◆ ASSIGNED TASK
Below are the records; print exactly the lines from the one with "Refund Policy (68, 2129)" through the last, both included, and leave the pictures out.
%%
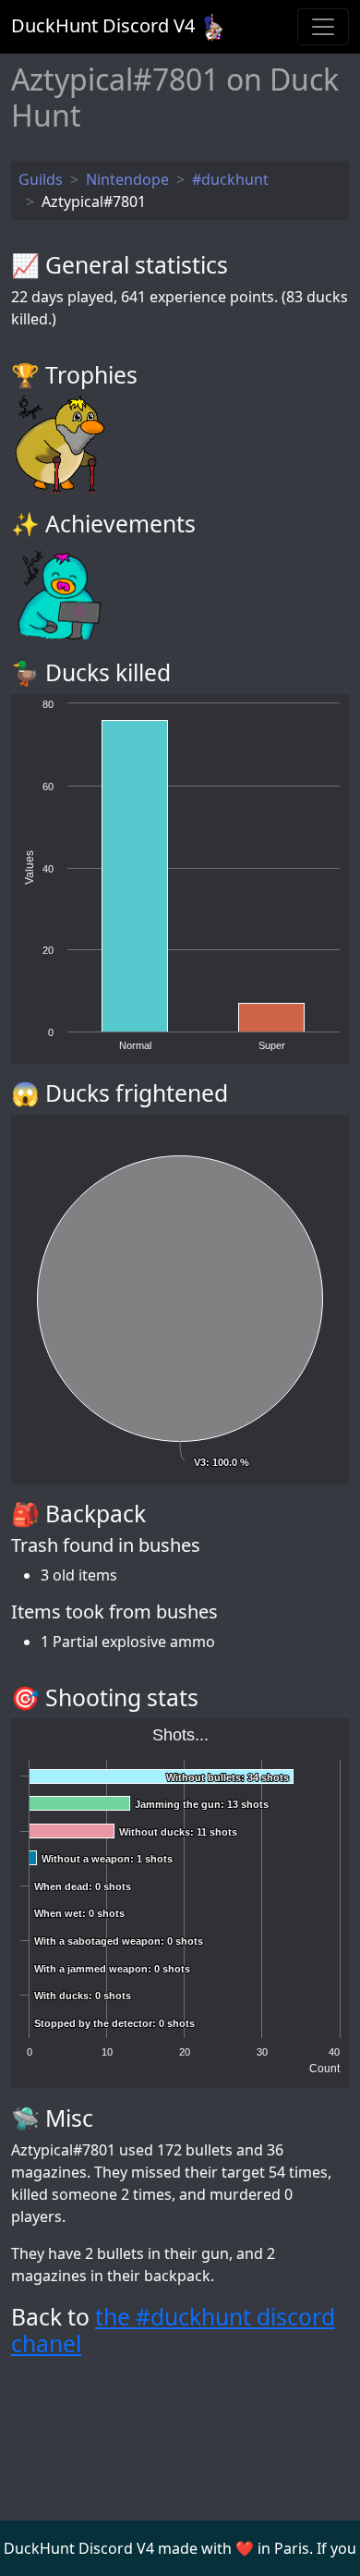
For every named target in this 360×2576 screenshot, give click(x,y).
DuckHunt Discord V (103, 25)
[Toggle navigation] (323, 26)
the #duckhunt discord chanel (173, 2330)
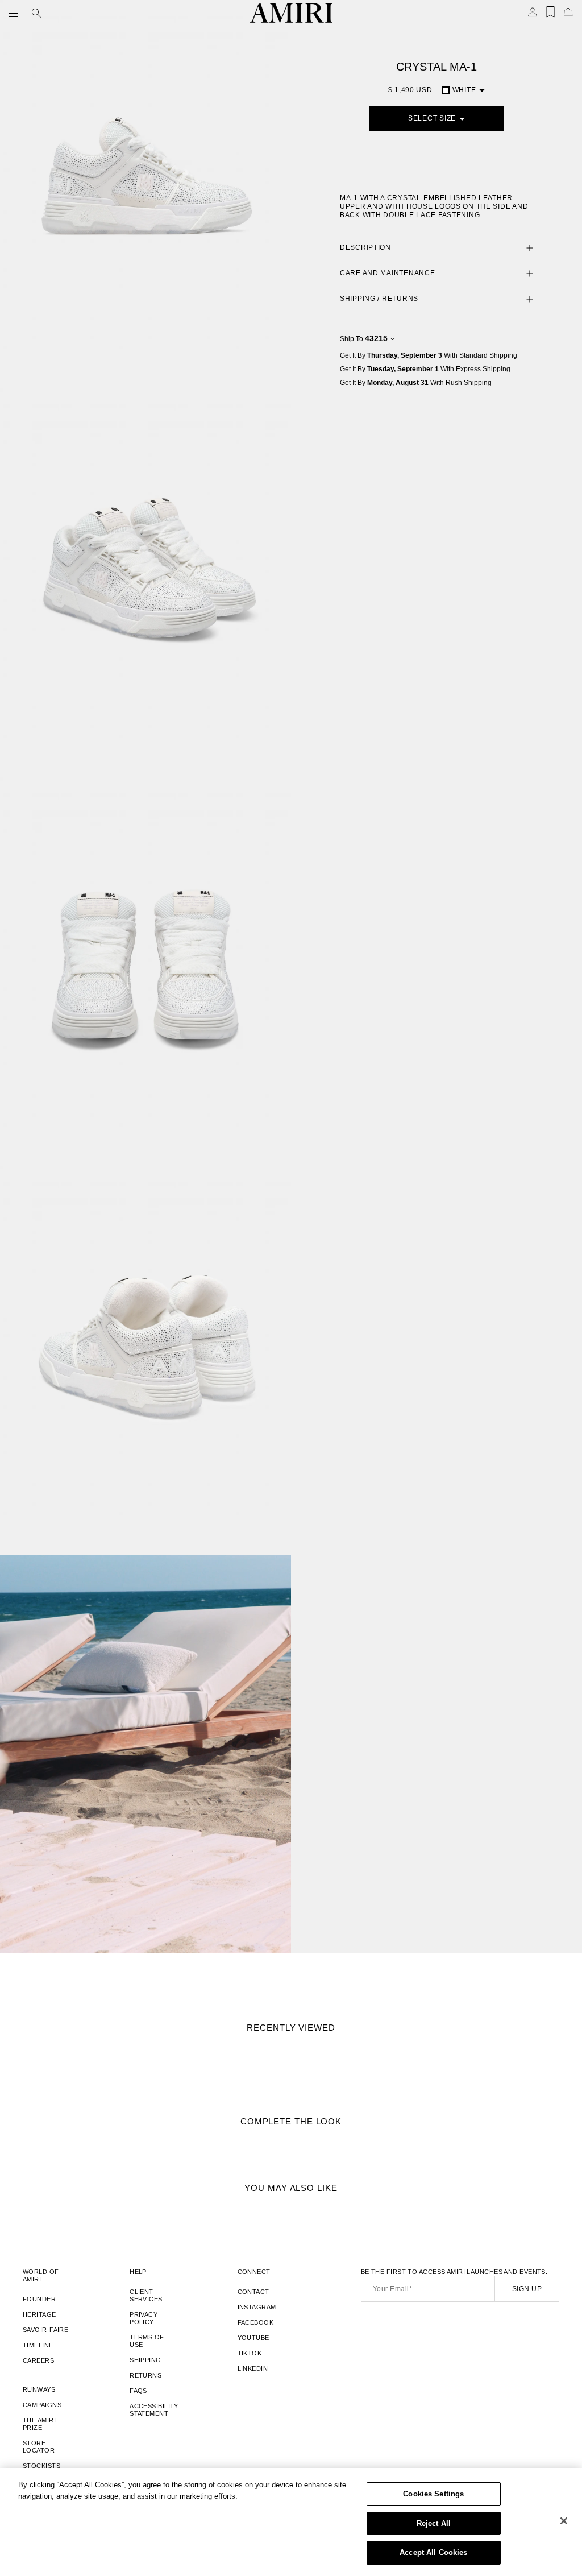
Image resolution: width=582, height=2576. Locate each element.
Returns (145, 2375)
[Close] (563, 2520)
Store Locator (39, 2447)
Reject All (434, 2523)
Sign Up (527, 2289)
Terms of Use (147, 2341)
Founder (39, 2299)
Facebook (256, 2322)
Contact (253, 2291)
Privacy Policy (143, 2318)
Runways (39, 2389)
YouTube (253, 2337)
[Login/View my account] (532, 15)
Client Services (146, 2295)
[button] (16, 13)
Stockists (41, 2465)
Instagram (257, 2307)
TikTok (250, 2353)
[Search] (36, 13)
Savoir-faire (45, 2329)
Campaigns (42, 2404)
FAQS (138, 2390)
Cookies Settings (433, 2494)
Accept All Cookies (433, 2552)
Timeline (38, 2345)
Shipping (145, 2359)
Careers (38, 2360)
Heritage (39, 2314)
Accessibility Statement (154, 2410)
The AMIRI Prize (39, 2424)
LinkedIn (253, 2368)
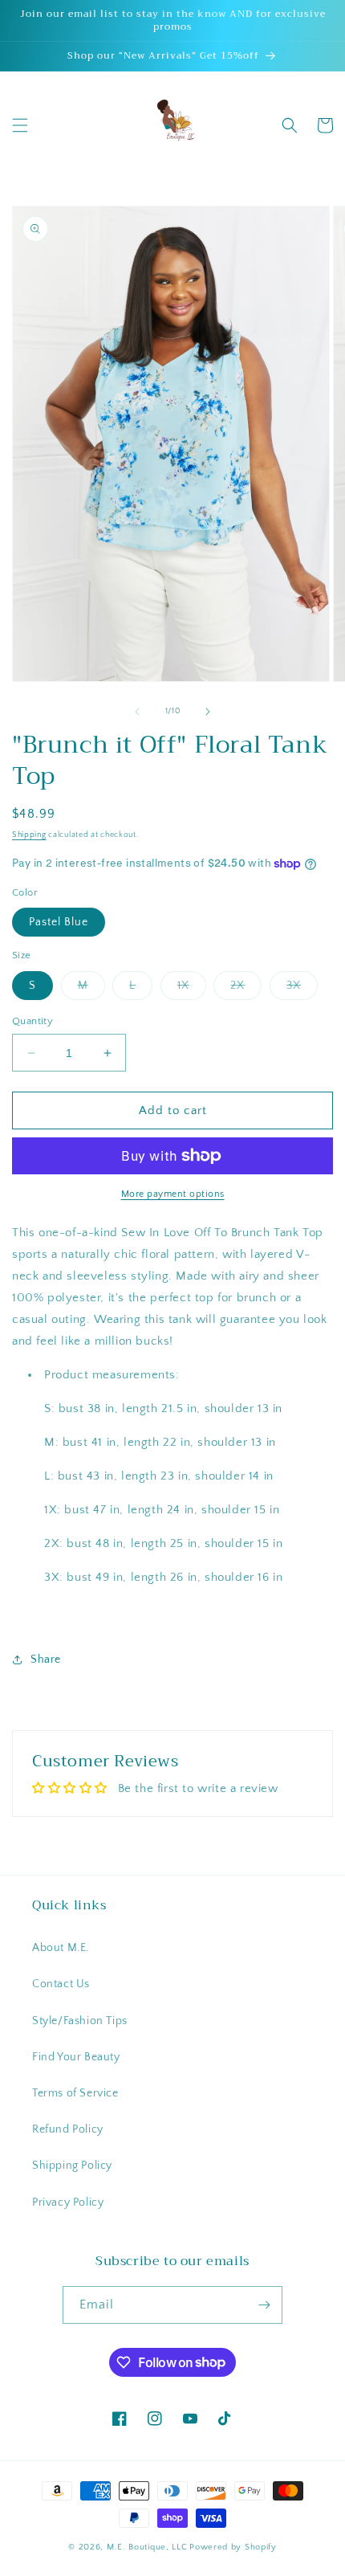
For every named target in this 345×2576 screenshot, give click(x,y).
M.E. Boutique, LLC (147, 2547)
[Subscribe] (264, 2305)
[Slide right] (207, 711)
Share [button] (45, 1659)
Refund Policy (68, 2129)
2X (246, 989)
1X (191, 989)
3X (302, 989)
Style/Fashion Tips (80, 2021)
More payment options (173, 1194)
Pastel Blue (58, 922)
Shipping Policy (72, 2165)
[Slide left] (137, 711)
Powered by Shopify (233, 2547)
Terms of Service (75, 2093)
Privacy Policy (68, 2202)
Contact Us (61, 1984)
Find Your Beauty (76, 2057)
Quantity (32, 1021)
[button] (20, 125)
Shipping (29, 835)
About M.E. (60, 1947)
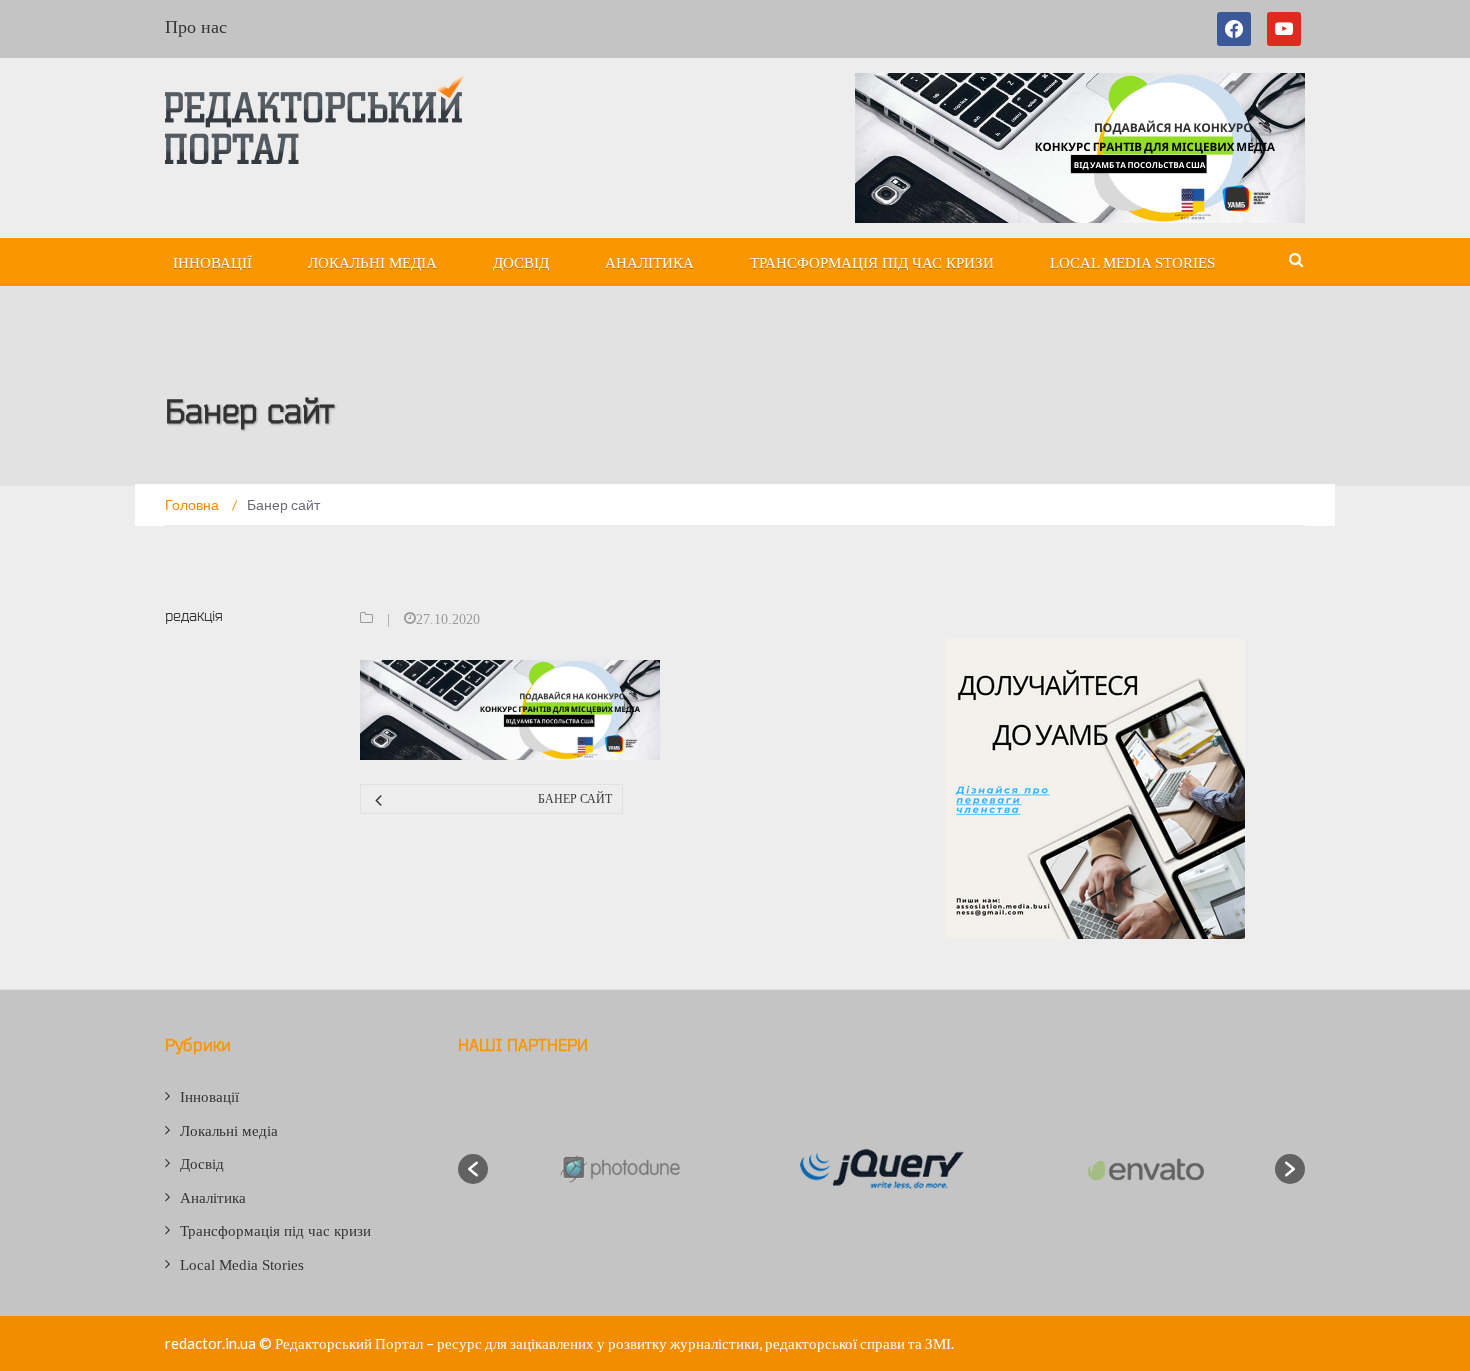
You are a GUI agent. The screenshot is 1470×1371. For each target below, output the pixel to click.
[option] (618, 1169)
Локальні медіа (372, 263)
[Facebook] (1238, 29)
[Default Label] (1284, 29)
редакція (194, 615)
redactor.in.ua (210, 1343)
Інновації (212, 263)
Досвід (521, 263)
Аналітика (649, 263)
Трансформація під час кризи (872, 263)
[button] (473, 1169)
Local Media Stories (1132, 263)
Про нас (196, 27)
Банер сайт (574, 799)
%%
◆ TASK RESULT
Refund Policy (68, 2129)
2X (246, 989)
1X (191, 989)
3X (302, 989)
Style/Fashion Tips (80, 2021)
More payment options (173, 1194)
Pastel Blue (58, 922)
Shipping Policy (72, 2165)
[Slide left] (137, 711)
Powered by Shopify (233, 2547)
Terms of Service (75, 2093)
Privacy Policy (68, 2202)
Contact Us (61, 1984)
Find Your Beauty (76, 2057)
Quantity (32, 1021)
[button] (20, 125)
Shipping (29, 835)
About M.E. (60, 1947)
You are a GUI agent. The screenshot is 1470×1371. For each target below, output the pixel to click.
[option] (618, 1169)
Локальні медіа (372, 263)
[Facebook] (1238, 29)
[Default Label] (1284, 29)
редакція (194, 615)
redactor.in.ua (210, 1343)
Інновації (212, 263)
Досвід (521, 263)
Аналітика (649, 263)
Трансформація під час кризи (872, 263)
[button] (473, 1169)
Local Media Stories (1132, 263)
Про нас (196, 27)
Банер сайт (574, 799)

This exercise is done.